* WHAT THE TASK ASKS: Starting with the line that contains "Image resolution: width=1200" and ending with the last line of the entries, repeat exactly those lines and nothing else, pictures excluded.

LISTED RECORDS below:

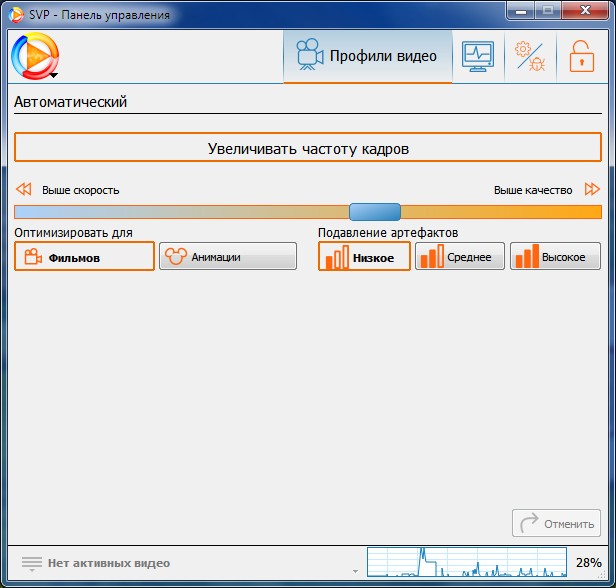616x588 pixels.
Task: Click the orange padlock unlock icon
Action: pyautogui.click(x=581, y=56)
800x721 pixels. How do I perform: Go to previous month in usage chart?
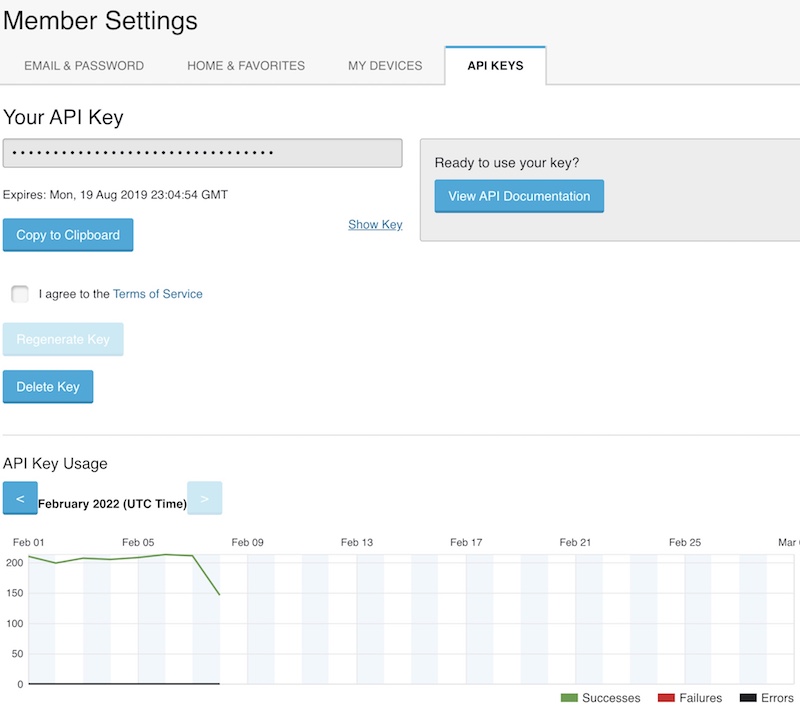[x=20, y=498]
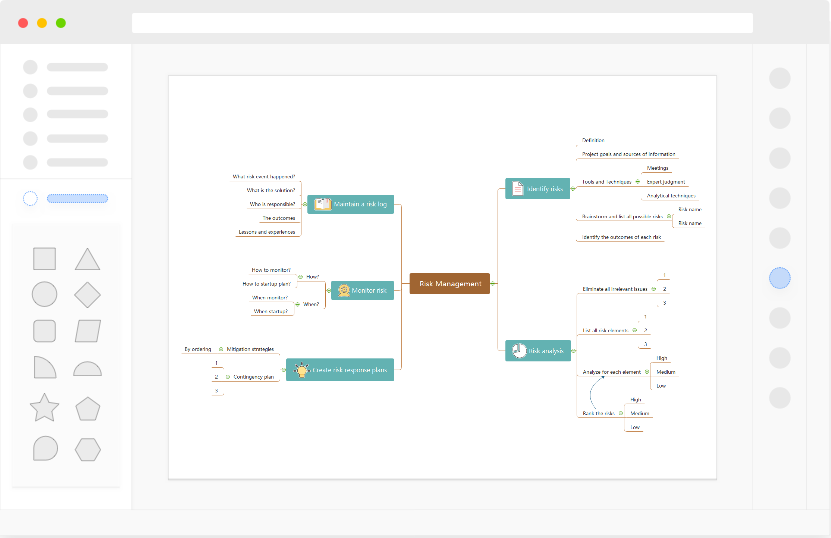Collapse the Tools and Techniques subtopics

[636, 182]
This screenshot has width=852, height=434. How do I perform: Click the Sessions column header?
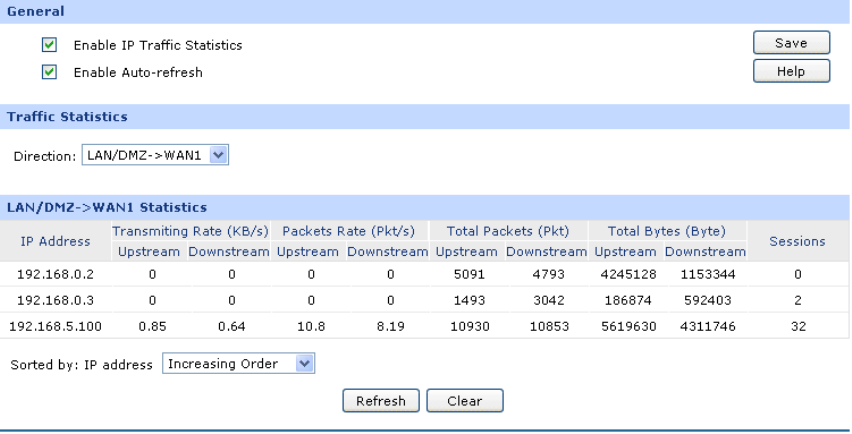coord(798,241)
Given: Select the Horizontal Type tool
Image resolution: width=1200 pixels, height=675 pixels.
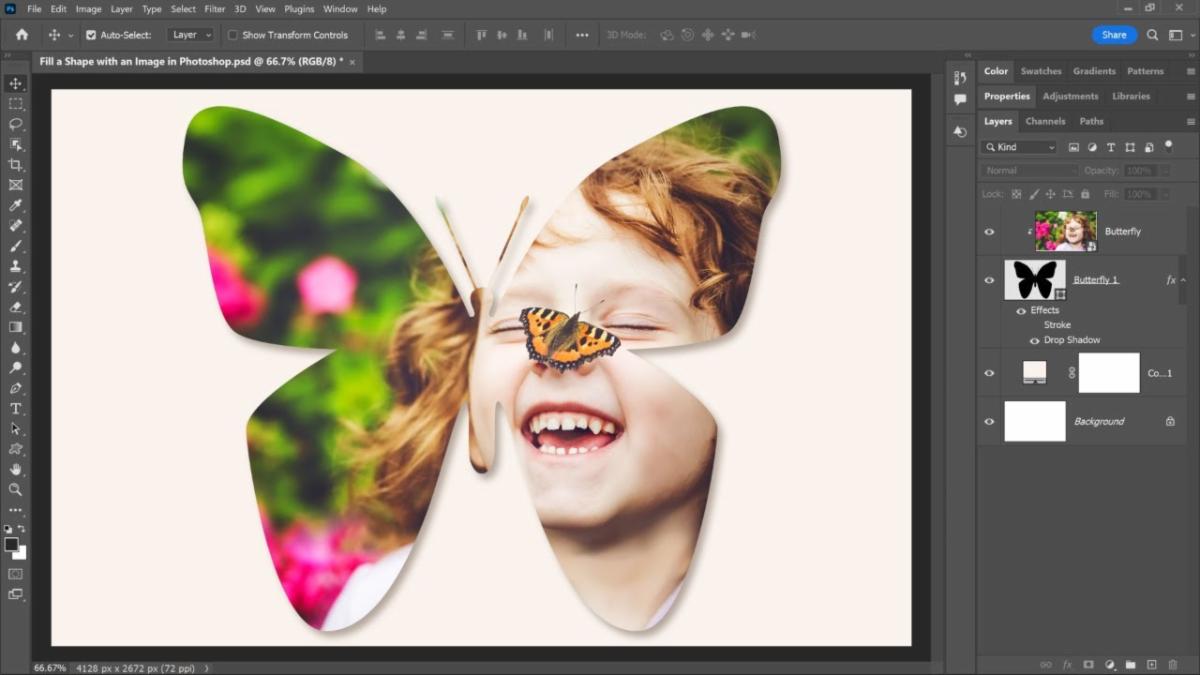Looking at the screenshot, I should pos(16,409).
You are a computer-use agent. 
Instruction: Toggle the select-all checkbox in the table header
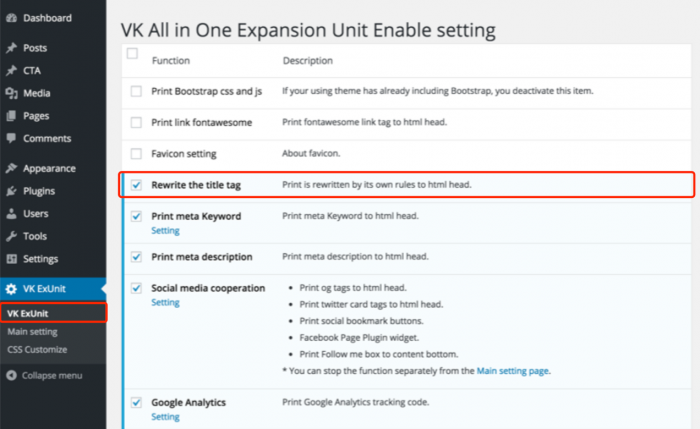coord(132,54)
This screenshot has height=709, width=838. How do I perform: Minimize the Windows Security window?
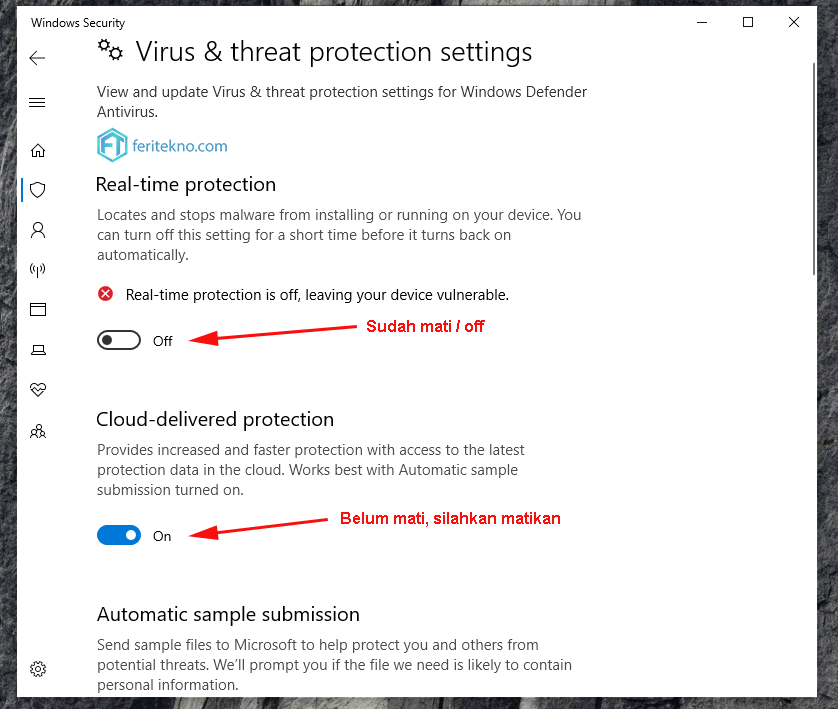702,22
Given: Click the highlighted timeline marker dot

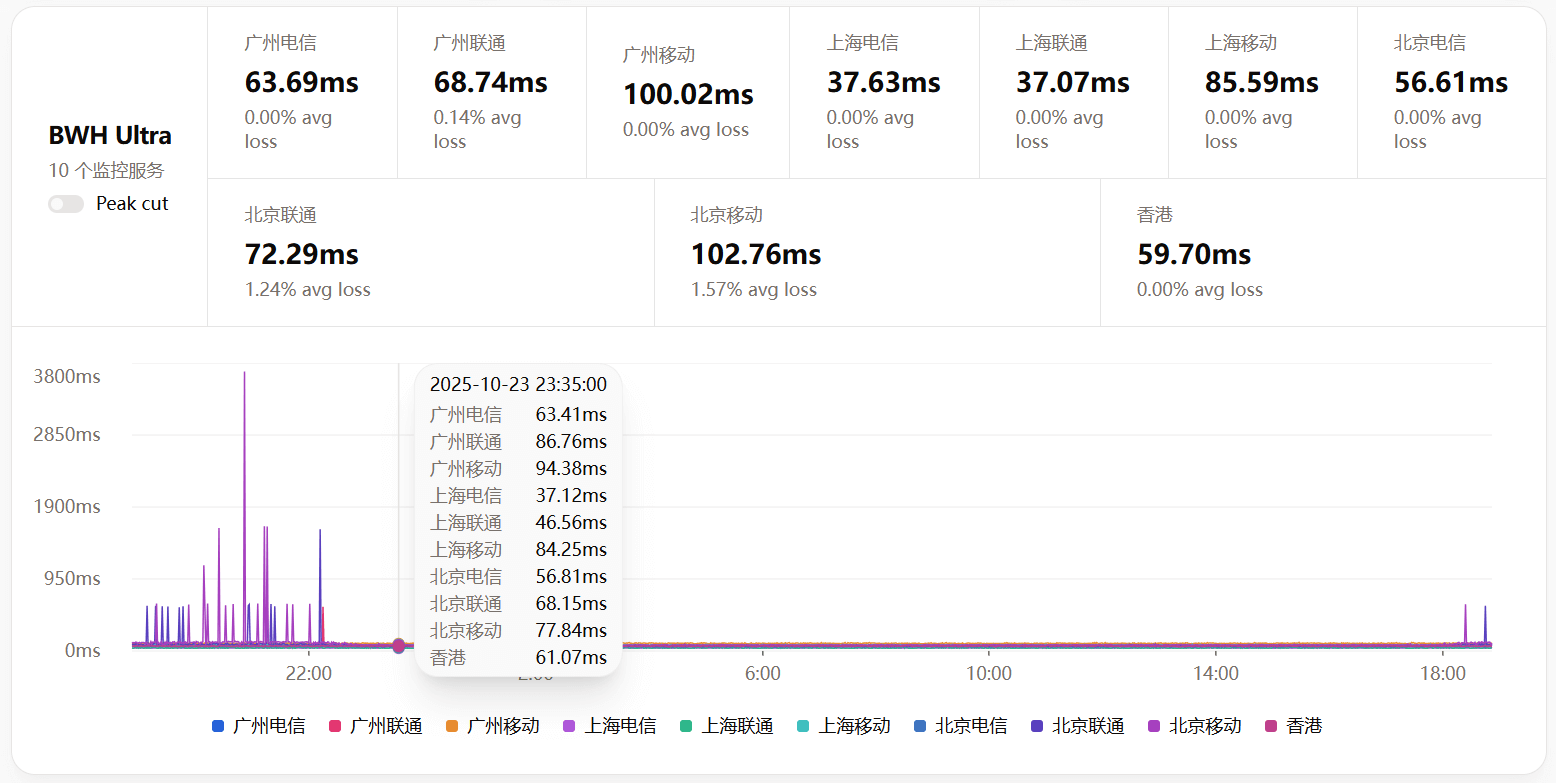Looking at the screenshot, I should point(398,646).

End of LISTED RECORDS.

* RESULT BELOW:
Image resolution: width=1200 pixels, height=675 pixels.
Looking at the screenshot, I should pos(16,409).
You are a computer-use agent. 
Instruction: Toggle the select-all checkbox in the table header
coord(132,54)
This screenshot has height=709, width=838. How do I perform: Minimize the Windows Security window?
702,22
Given: Click the highlighted timeline marker dot

Looking at the screenshot, I should point(398,646).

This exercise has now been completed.